With crop prices at near-record lows, farmers are earning less, borrowing less, and taking more time to repay bank loans. In fact, agricultural lenders fear many of their customers will be out of business next year.
"This is probably the toughest period for commodity prices I've seen in a while-maybe ever," said B.A. Donelson, president of First State Bank in Stratford, Texas.
"I don't think we can be optimistic," added Dennis Meier, senior vice president of First National Bank of Yuma (Colo.) "There's going to be a cleansing."
If conditions do not improve, farmers could quit the business in droves, glutting the market with land and equipment. Because those assets are collateral, banks could be engulfed by worthless loans.
Observers are concerned that some lenders may not be taking the problems seriously enough.

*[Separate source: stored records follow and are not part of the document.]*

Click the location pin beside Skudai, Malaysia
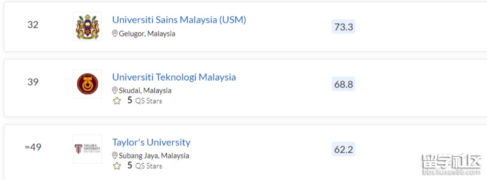Screen dimensions: 487x180 click(x=115, y=91)
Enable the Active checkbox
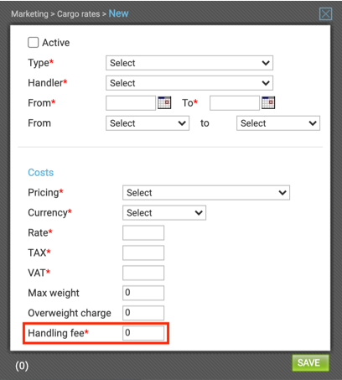 tap(34, 43)
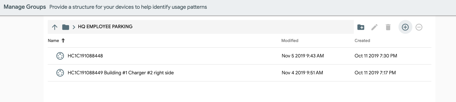Screen dimensions: 456x102
Task: Add a device with the plus circle
Action: [x=405, y=27]
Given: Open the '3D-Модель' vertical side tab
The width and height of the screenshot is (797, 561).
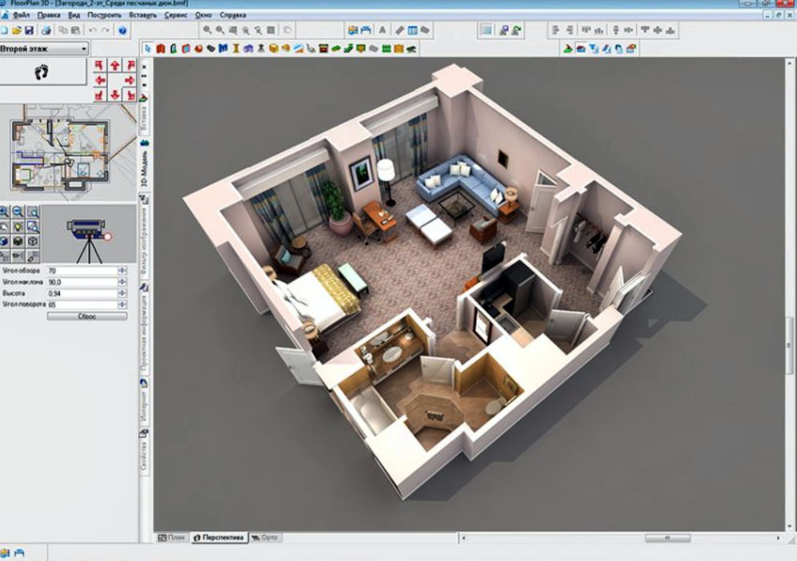Looking at the screenshot, I should (144, 168).
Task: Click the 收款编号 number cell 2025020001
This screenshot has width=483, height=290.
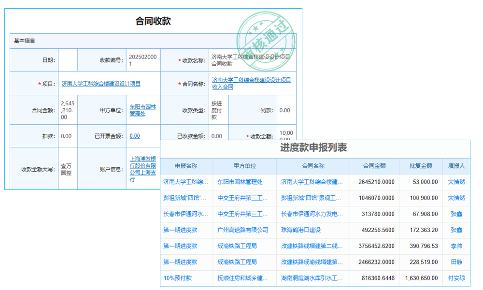Action: pos(143,58)
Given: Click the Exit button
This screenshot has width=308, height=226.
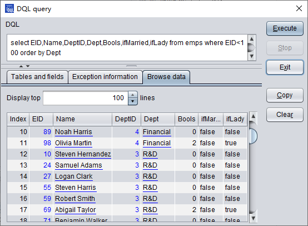Looking at the screenshot, I should [x=285, y=67].
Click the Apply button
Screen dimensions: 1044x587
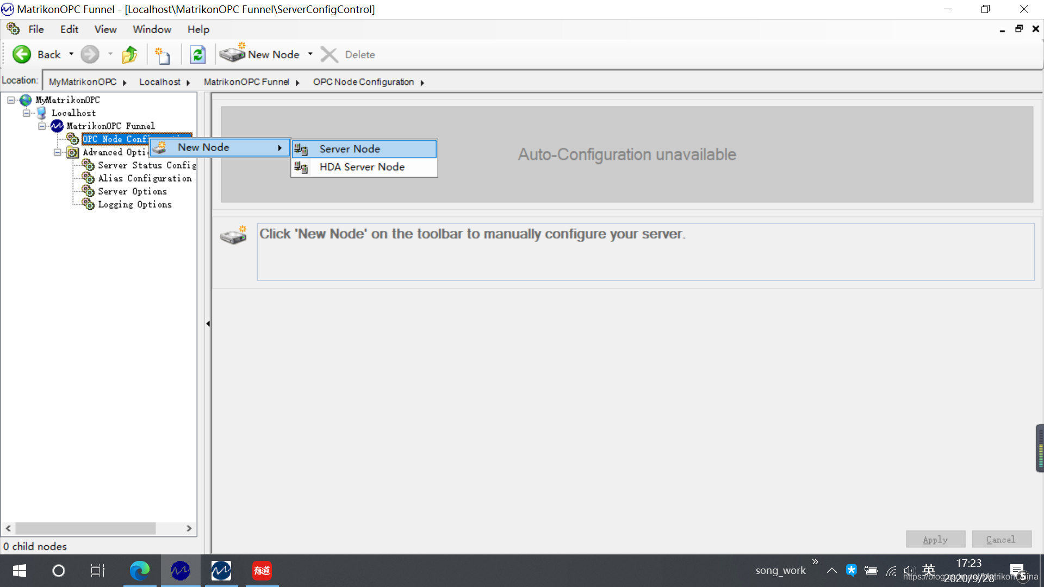pos(935,539)
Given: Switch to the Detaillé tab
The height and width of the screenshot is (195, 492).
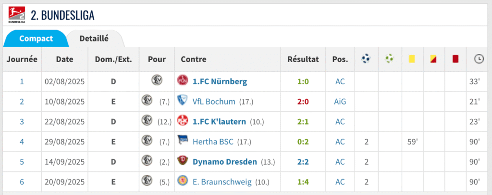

"Bankers could be surprised at how little those loans are worth," said Russell Lamb, an economist with the Federal Reserve Bank of Kansas City. "I'm not sure community banks are on top of what's happening and how bad things can get."
Projections from the U.S. Department of Agriculture look grim: Weak commodity prices will reduce farm income as much as 7% this year. Corn, wheat, soybean, and hog farmers will be particularly challenged as overproduction further depresses prices.
And unless prices rebound, farmers will be reluctant to take out new loans. The USDA estimates that total outstanding loans to farmers will fall to $169 billion this year-the first drop in more than a decade.
Meanwhile, loan delinquencies are on the rise. According to the Federal Reserve Bank of Chicago, 63% of the district's agricultural banks reported a decline in repayments during the first quarter. That's up from 27% in the first quarter of 1998.
"Everybody's gloom-and-doom about agriculture," said David Kohl, professor of agricultural finance at Virginia Polytechnic Institute and State University.
Prof. Kohl said some parts of the country have been especially hard hit. Grand Forks, N.D., for example is still recovering from floods and crop disease that struck two years ago.
"It's like a country western song gone bad," he said.
Bankers, economists, and industry observers maintain that the latest downturn does not compare to the farming crisis of the 1980s, when farmers were heavily in debt and inflation and interest rates were on the rise.
But the way farmers handle the latest downturn may reflect lessons learned in the 1980s. During that crisis, many farmers held on to their operations until all of their equity was gone. This time, many may call it quits sooner, when their investments still have value.
"The customers that made it through the '80s will tell you when it's time to pull the plug," Mr. Kohl told a group of bankers at a recent seminar in Colorado Springs. "They're saying they don't want to lose their retirement income."
Despite criticism, bankers said they are prepared, should farmers pull up stakes. Many plan to advise some customers to sell or scale back.
"You have to be tough," said Mike Maudlin, president of $42 million- asset Security Bank in Idalou, Idaho, who advised some farmers to sit out the 1999 growing season rather than lose money on seed and fertilizer.
Mr. Donelson of $125 million-asset First State Bank said farm failures are an inevitable part of economic downturns. "It's never nice to see anybody go out," he said. "But we do this every cycle."
And even if some farmers leave the sector, there will still be lending opportunities. Mr. Meier of $32 million-asset First National Bank expects farmers to sell their land to megafarm conglomerates, which would also have credit needs.
"We will probably just make larger loans to the larger producers" by sharing credits with regional super community banks, he said.
To prepare for the expected fallout, many bankers are hedging their risk, protecting themselves by guaranteeing more farm loans through the U.S. government. Applications for loan guarantees from the USDA's Farm Service Agency have skyrocketed in the last six months.
Other banks, such as Country Bank U.S.A. in Cando, N.D., are requiring farm borrowers to buy crop insurance.
Banks are also quietly adding to their loan-loss reserves and making it clear to producers that they must reach certain income goals to qualify for operating loans next year, said John Blanchfield, manager of the American Bankers Association's agricultural banking division.
"Bankers have a good business sense about this," Mr. Blanchfield said.